--- Records for the exercise ---
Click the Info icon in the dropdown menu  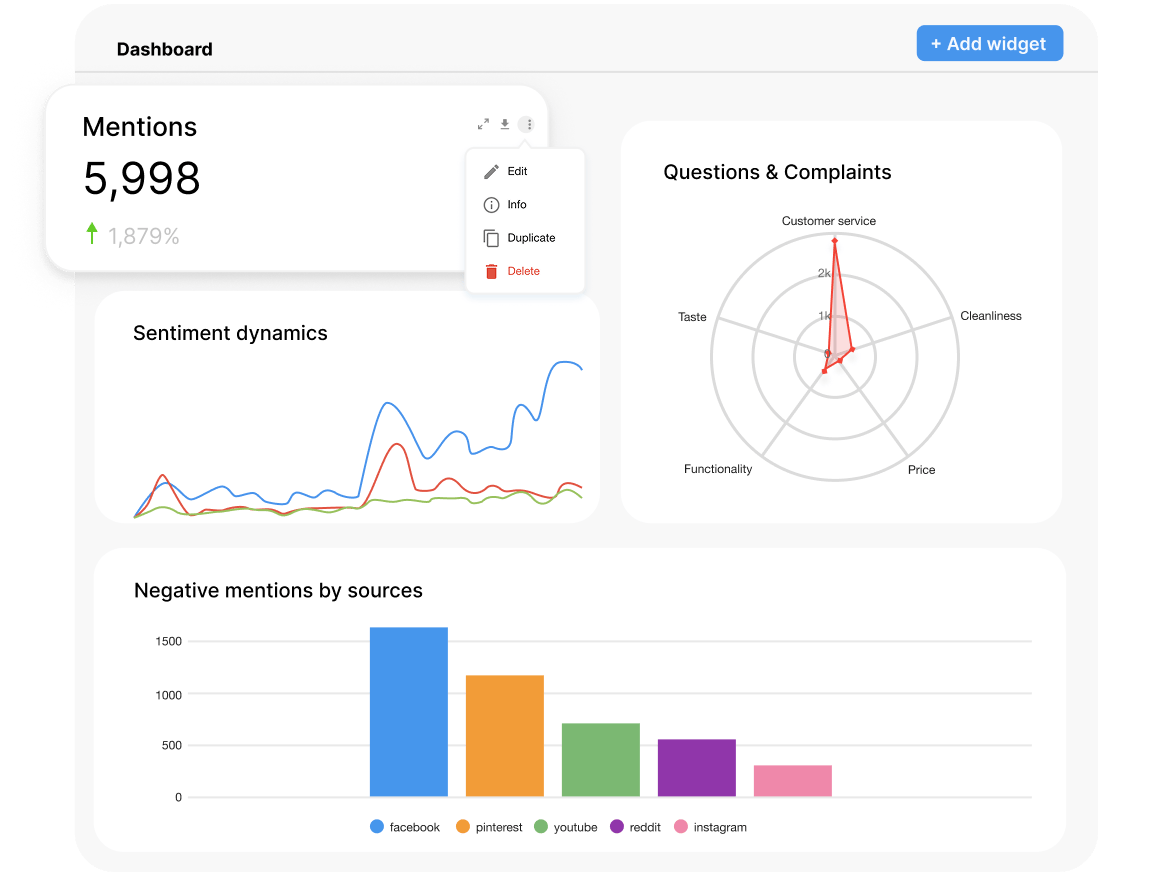tap(491, 204)
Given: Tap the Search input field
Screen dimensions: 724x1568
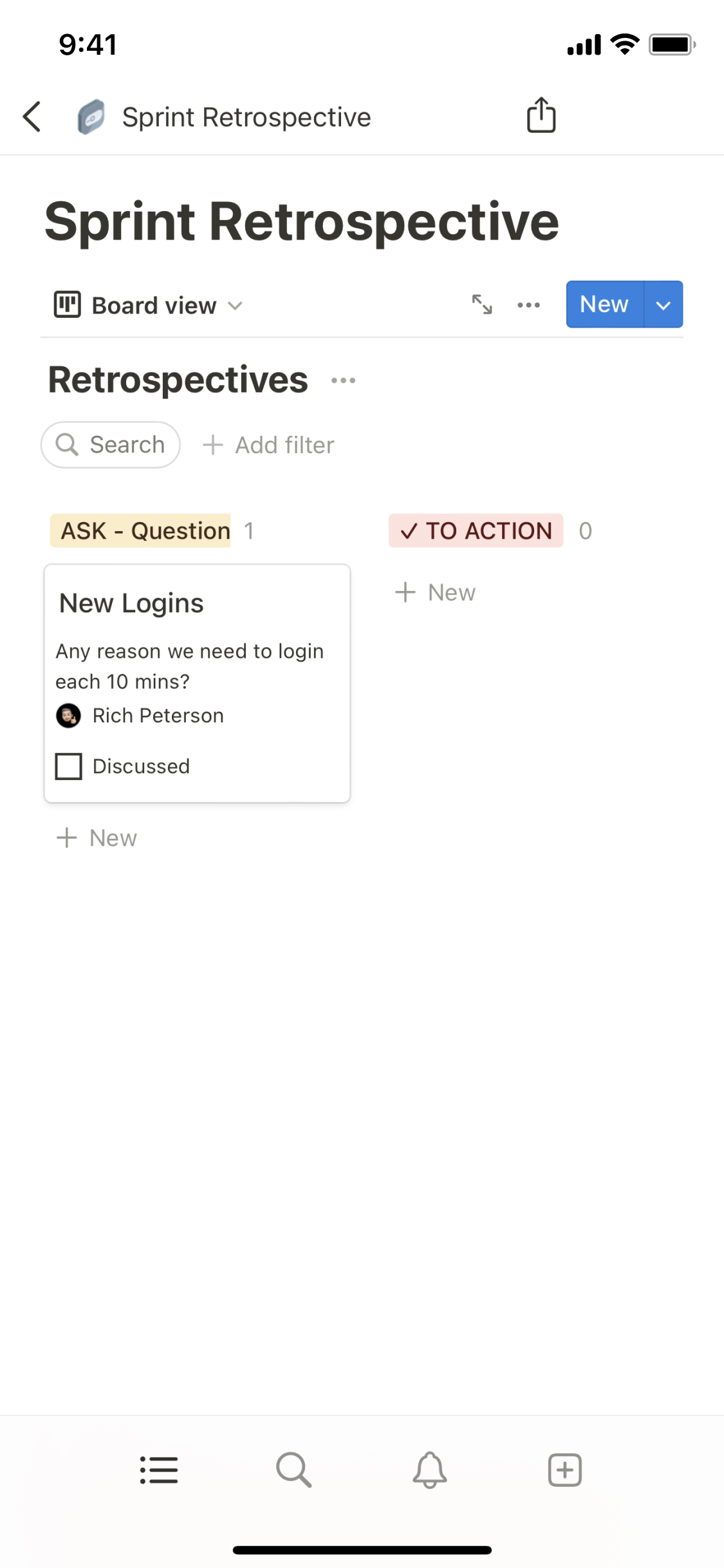Looking at the screenshot, I should coord(111,445).
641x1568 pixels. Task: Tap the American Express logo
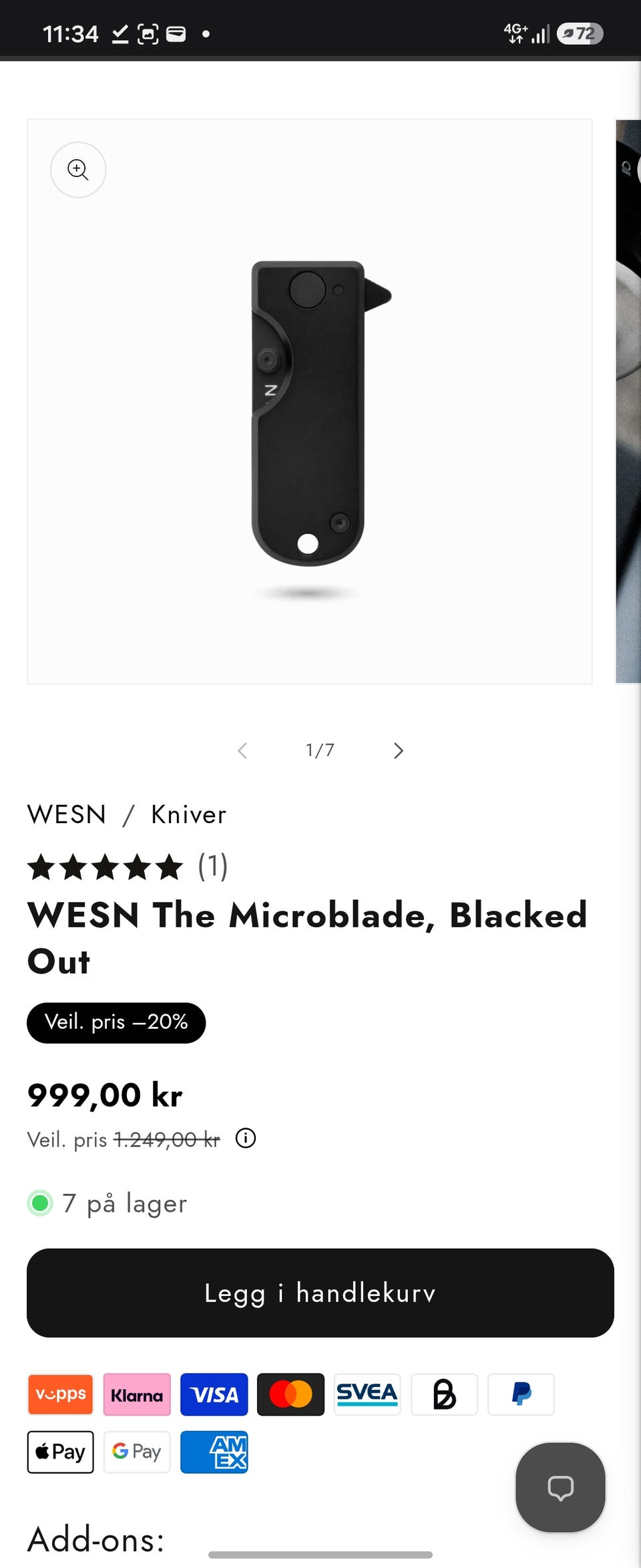(x=214, y=1452)
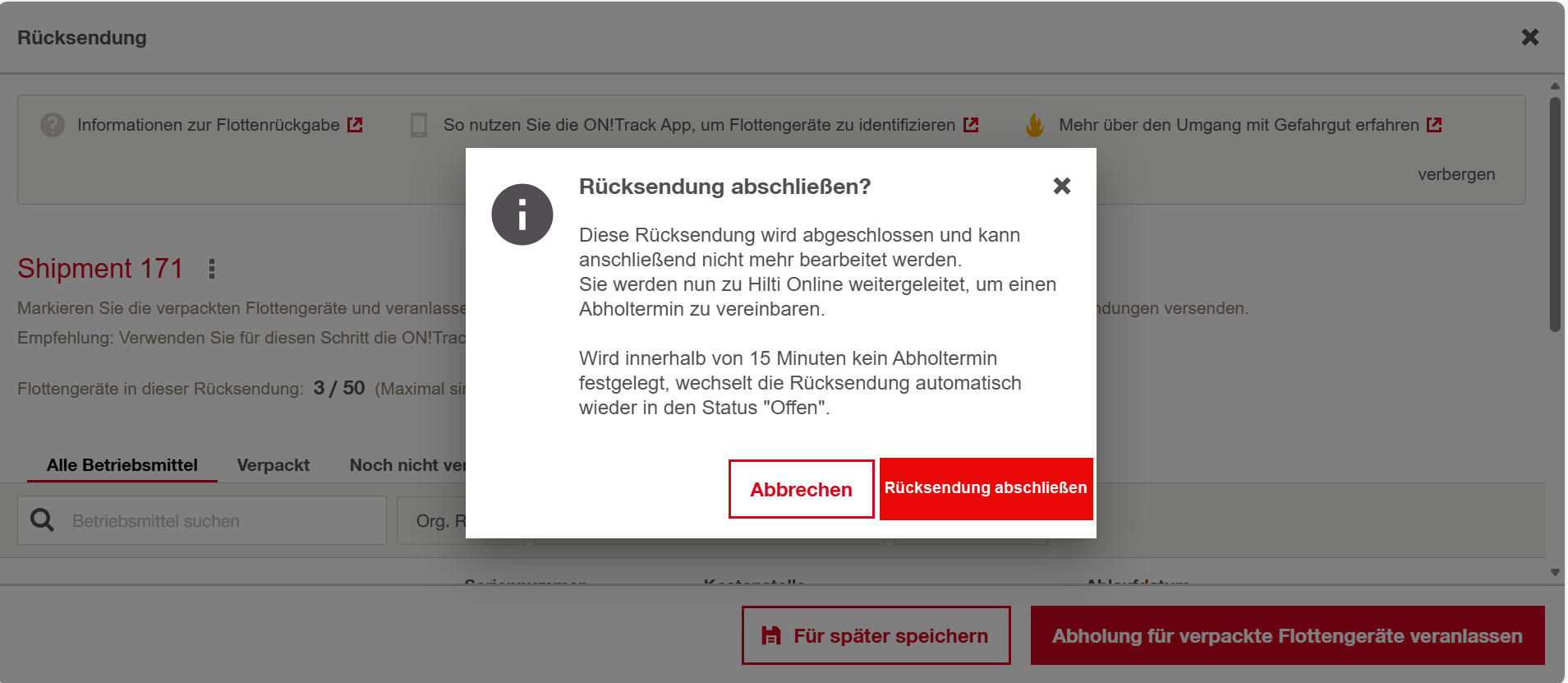Click Abbrechen in the dialog
This screenshot has width=1568, height=683.
[x=801, y=489]
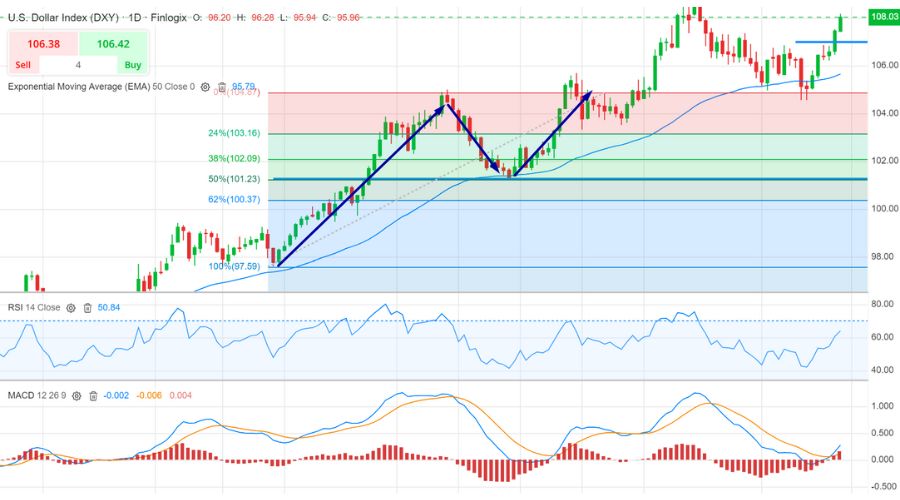Open MACD indicator settings gear
The height and width of the screenshot is (500, 900).
(x=76, y=396)
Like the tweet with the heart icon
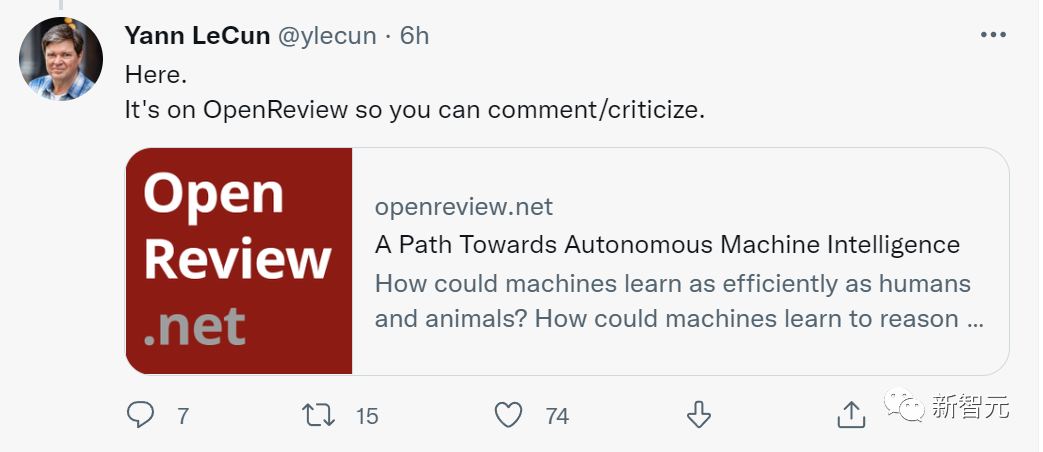 [x=509, y=415]
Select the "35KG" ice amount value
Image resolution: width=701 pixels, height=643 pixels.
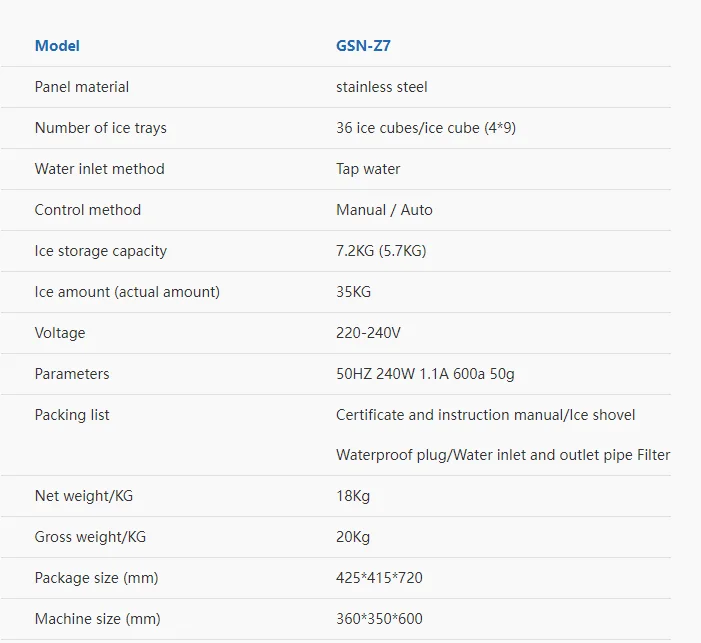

--- Task prompt ---
Your output should be the lines from the line containing "Given: Tap the Search input field" through the last line of the listing above, restated exactly, with no pictures among them.

--- Result of the exercise ---
Given: Tap the Search input field
Screen dimensions: 724x1568
Looking at the screenshot, I should coord(111,445).
641x1568 pixels. Task: Tap the American Express logo
(x=214, y=1452)
Click Abbrechen in the dialog
This screenshot has width=1568, height=683.
[x=801, y=489]
Open MACD indicator settings gear
The height and width of the screenshot is (500, 900).
(x=76, y=396)
Like the tweet with the heart icon
 [x=509, y=415]
Select the "35KG" ice amount value
Image resolution: width=701 pixels, height=643 pixels.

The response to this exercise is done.